[Saved data entries]

• • • • • • •

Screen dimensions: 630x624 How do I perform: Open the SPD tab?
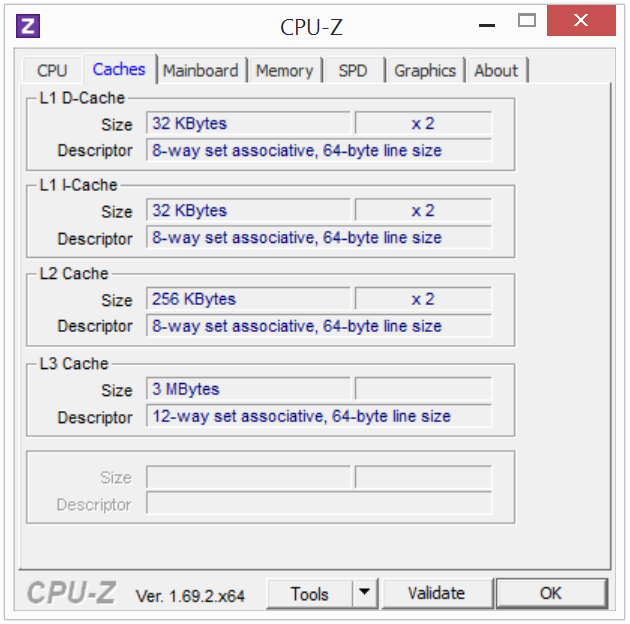pyautogui.click(x=353, y=70)
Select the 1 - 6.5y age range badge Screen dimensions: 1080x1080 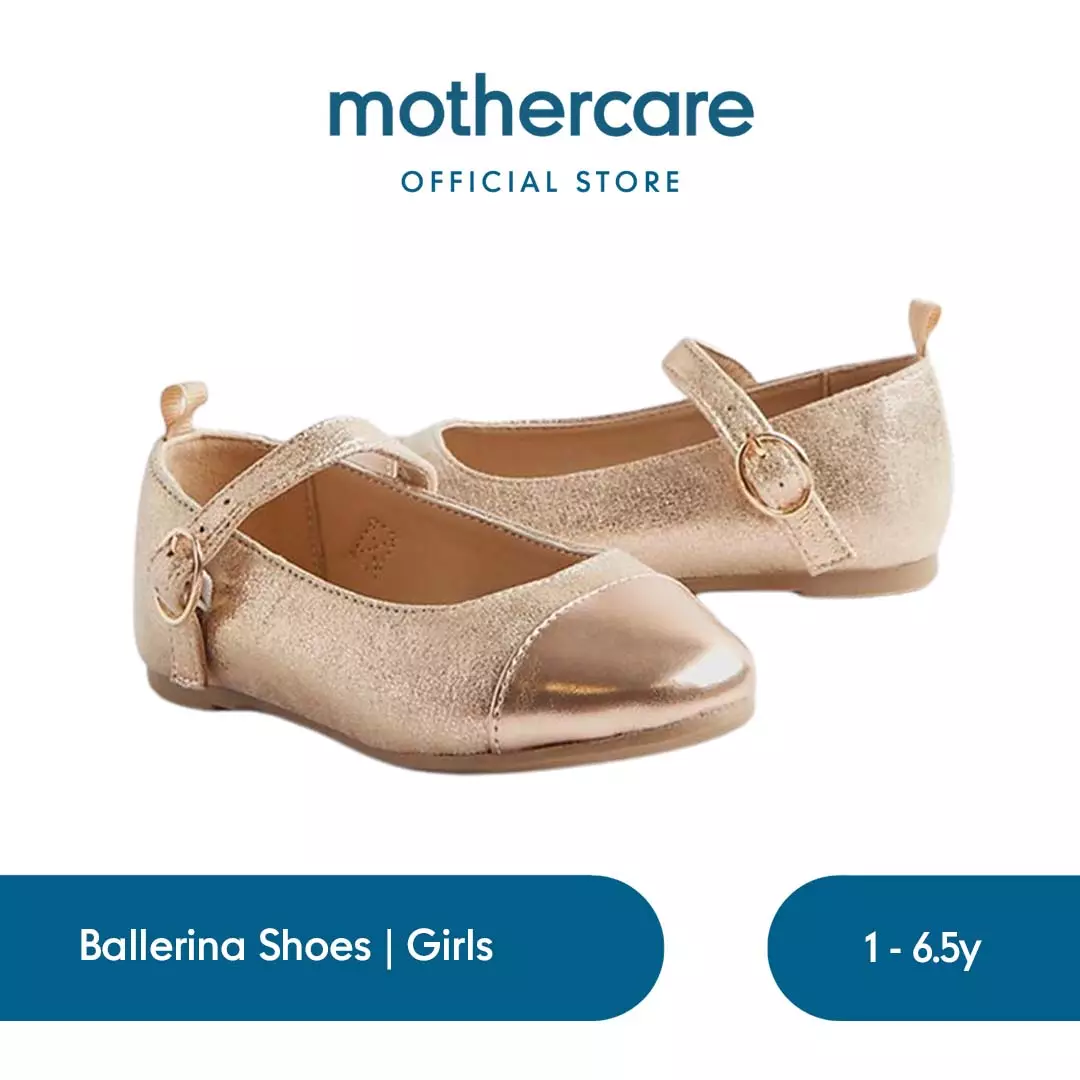923,947
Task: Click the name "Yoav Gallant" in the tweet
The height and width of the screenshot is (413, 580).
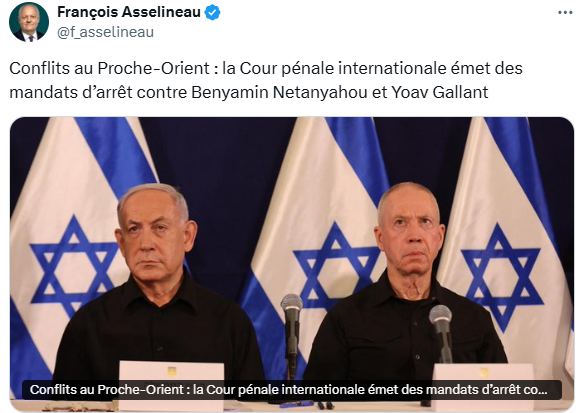Action: point(440,92)
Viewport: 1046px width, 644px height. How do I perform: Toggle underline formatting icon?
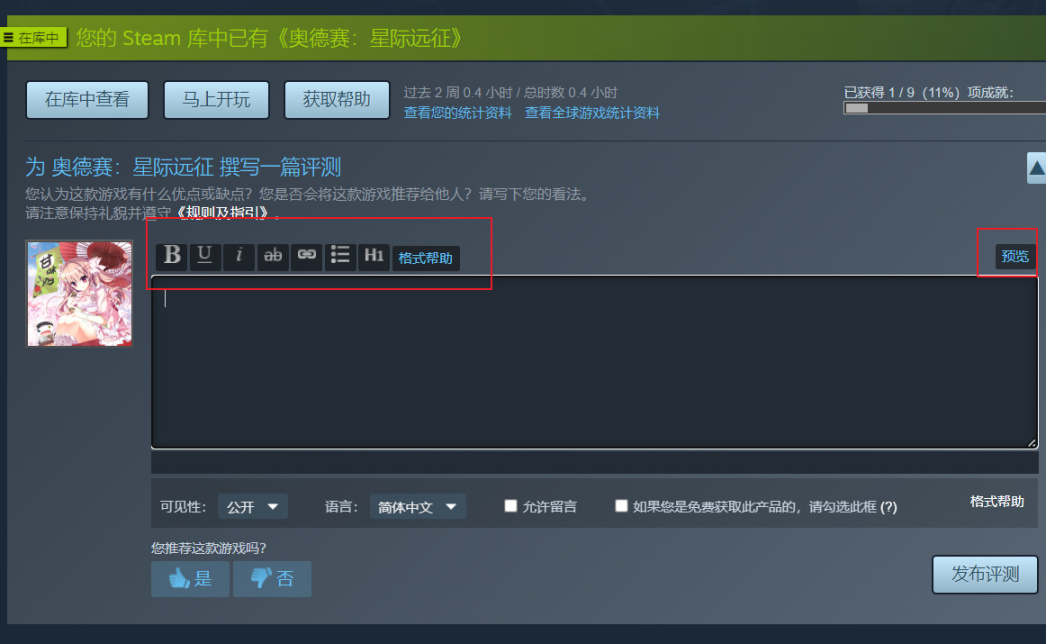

• • • • • • •

— TASK TO CARRY OUT —
Each line from the one holding "Task: Click the" to the end of the records above must be copied exactly; the pictures must not be copied.

— WRITTEN SOLUTION —
Task: Click the name "Yoav Gallant" in the tweet
The height and width of the screenshot is (413, 580).
Action: point(440,92)
Viewport: 1046px width, 644px height. How do I perform: Toggle underline formatting icon?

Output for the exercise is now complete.